In all demonstrations of Lenz's Law that I've seen about the falling magnet, the diameter of the magnet is roughly the same size as that of the tube. Would there be any difference if the magnet was significantly smaller?

2. Feb 15, 2015

### jasonleroy

I think the proximity of the magnet to the metal helps the cutting of the magnetic flux. If you think of the extreme, a pea sized magnetic falling through a tube with a diameter of 1 meter would need to be VERY strong to see any effect. I am by far no expert though.

3. Feb 15, 2015

Staff Emeritus
The tube produces a magnetic field in response to the change in magnetic field from the falling magnet. To produce a large force, you want those magnetic field sources near each other, and that argues for a large magnet.
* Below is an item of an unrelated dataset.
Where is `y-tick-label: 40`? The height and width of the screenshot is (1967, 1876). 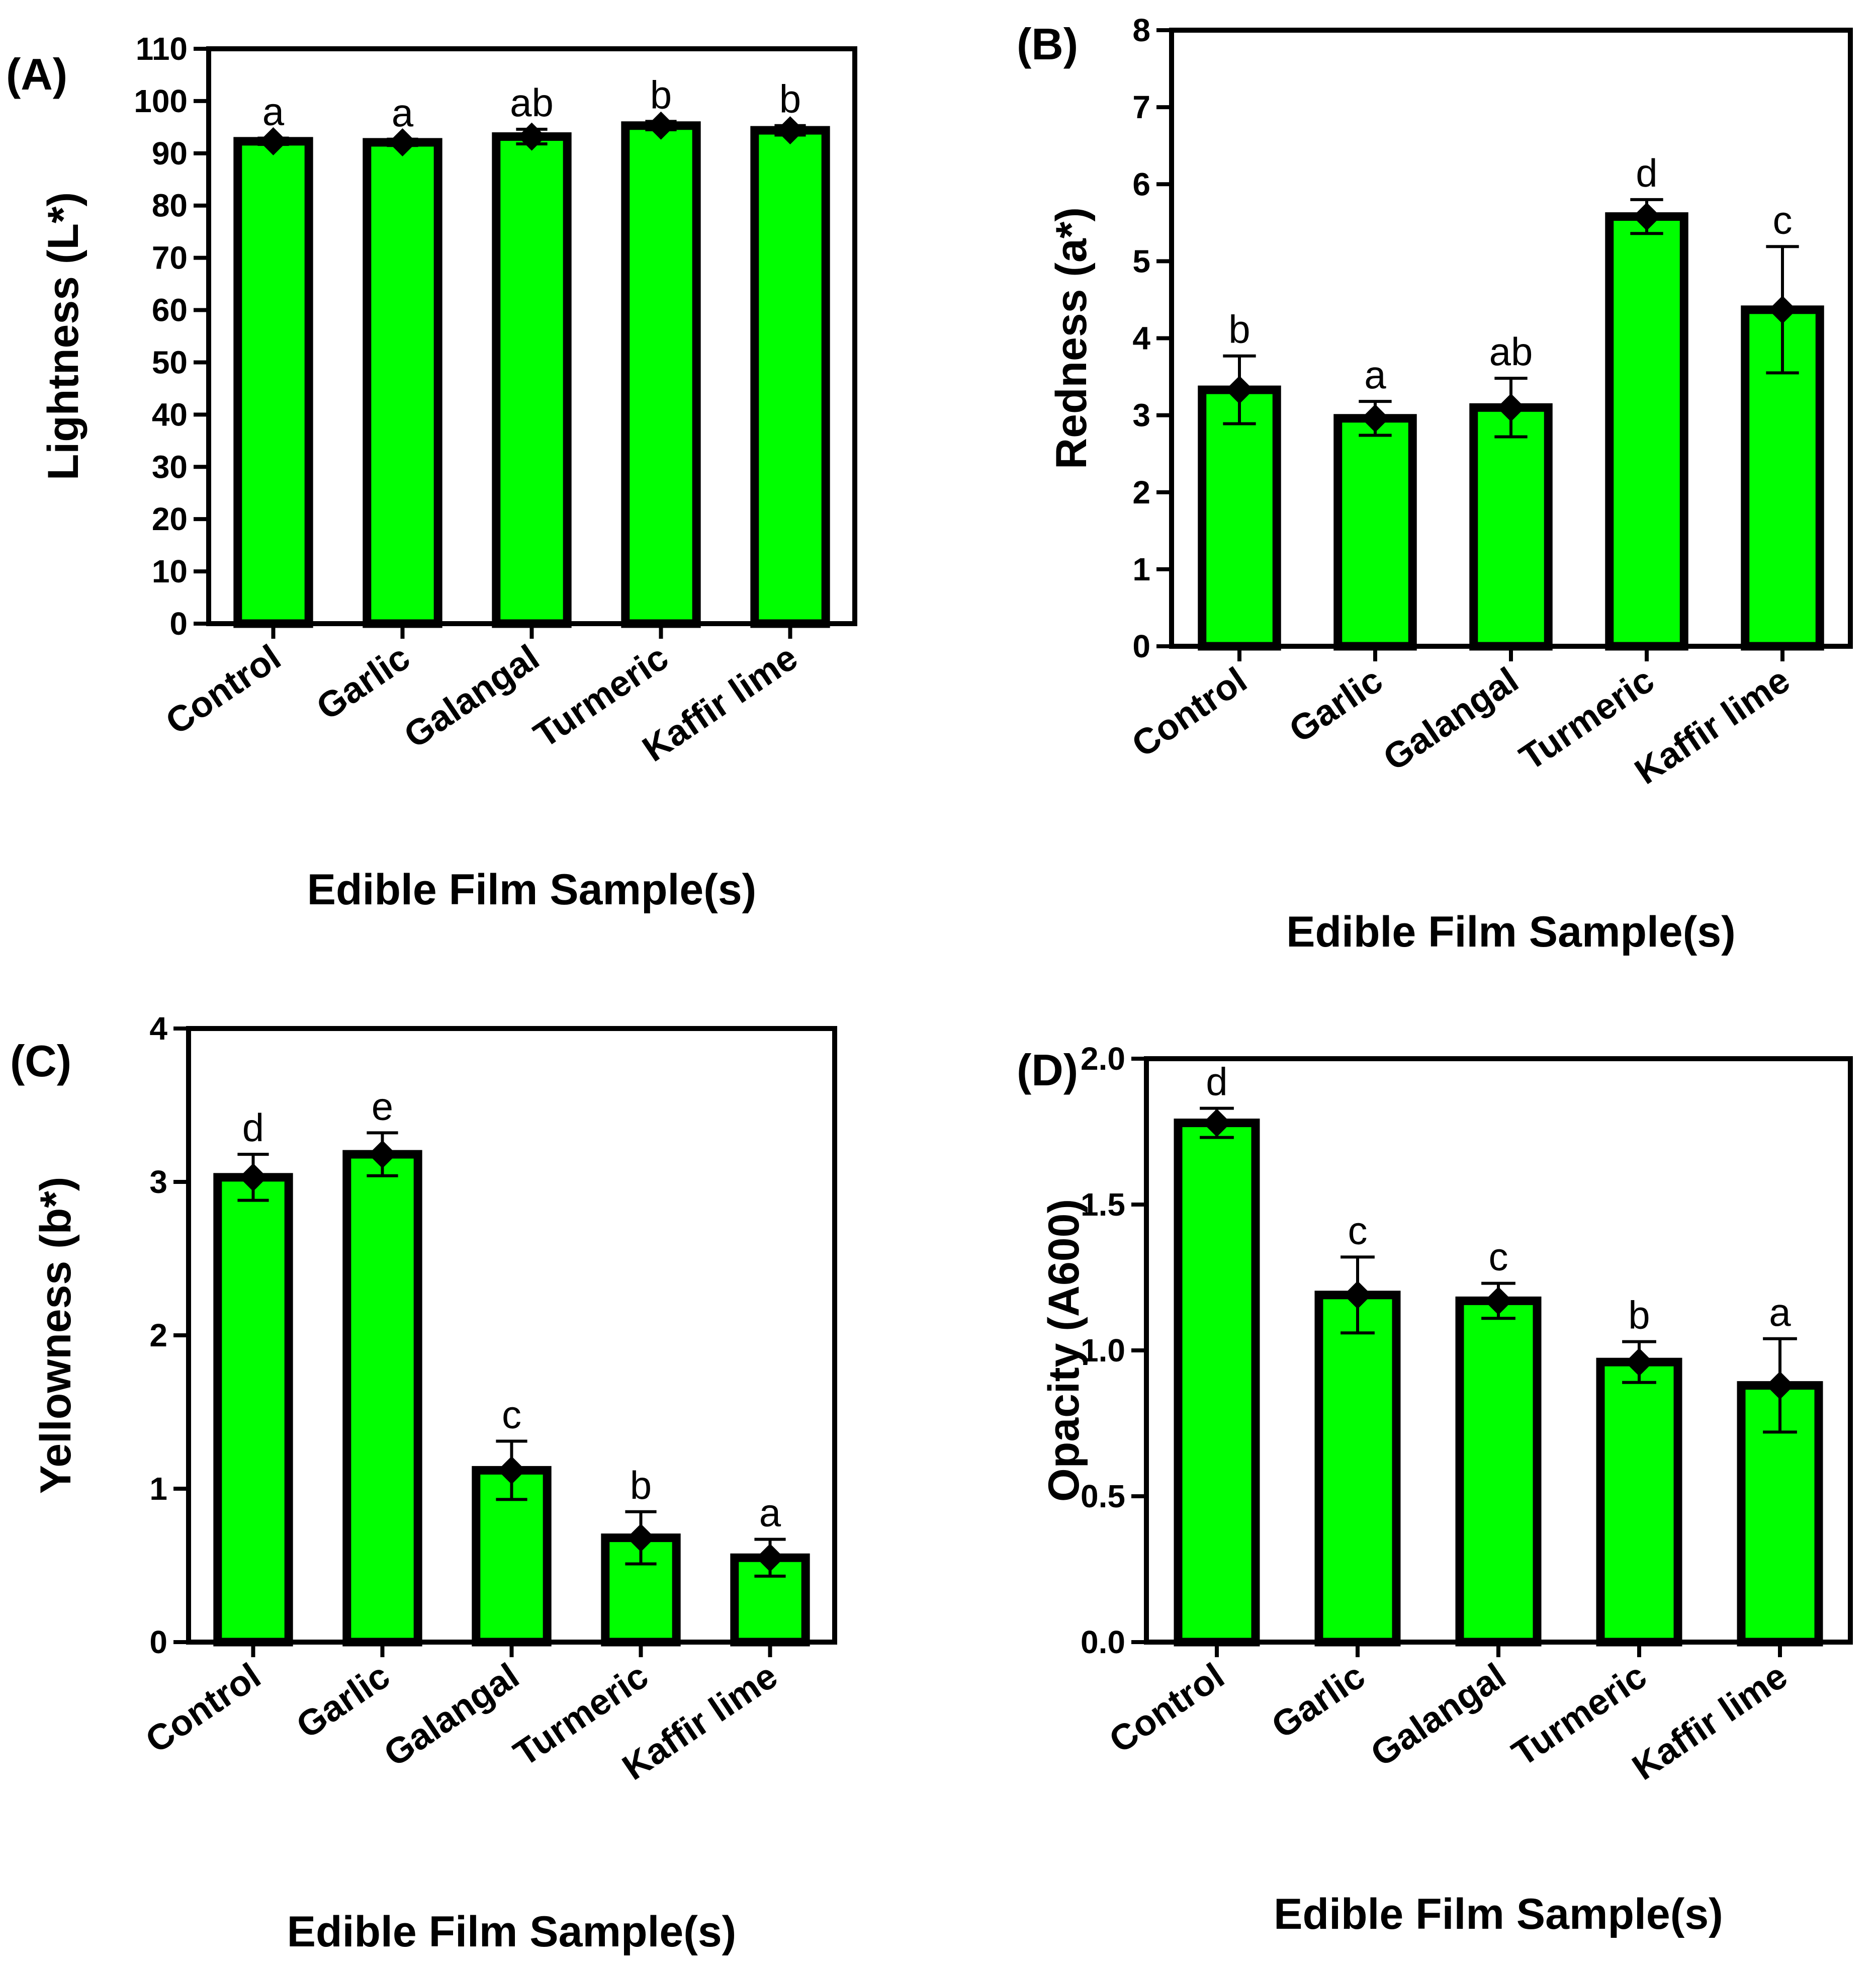 y-tick-label: 40 is located at coordinates (170, 414).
Additionally, all other things being equal, you get a stronger field from a bigger magnet.

4. Feb 18, 2015

### vanhees71

More precisely the time-varying magnetic field of the falling magnet leads to an electromotive force, according to Faraday's Law,
$$\frac{1}{c} \dot{\vec{B}}+\vec{\nabla} \times \vec{E}=0.$$
This leads to a current in the tube (or coil). This current leads to a magnetic field, according to the Ampere-Maxwell Law,
$$-\frac{1}{c} \dot{\vec{E}}+\vec{\nabla} \times \vec{B}' = \frac{1}{c} \vec{j}.$$
The so "induced" magnetic field acts back on the magnetic moment of falling magnet in such a way to hinder it falling (Lenz's Law).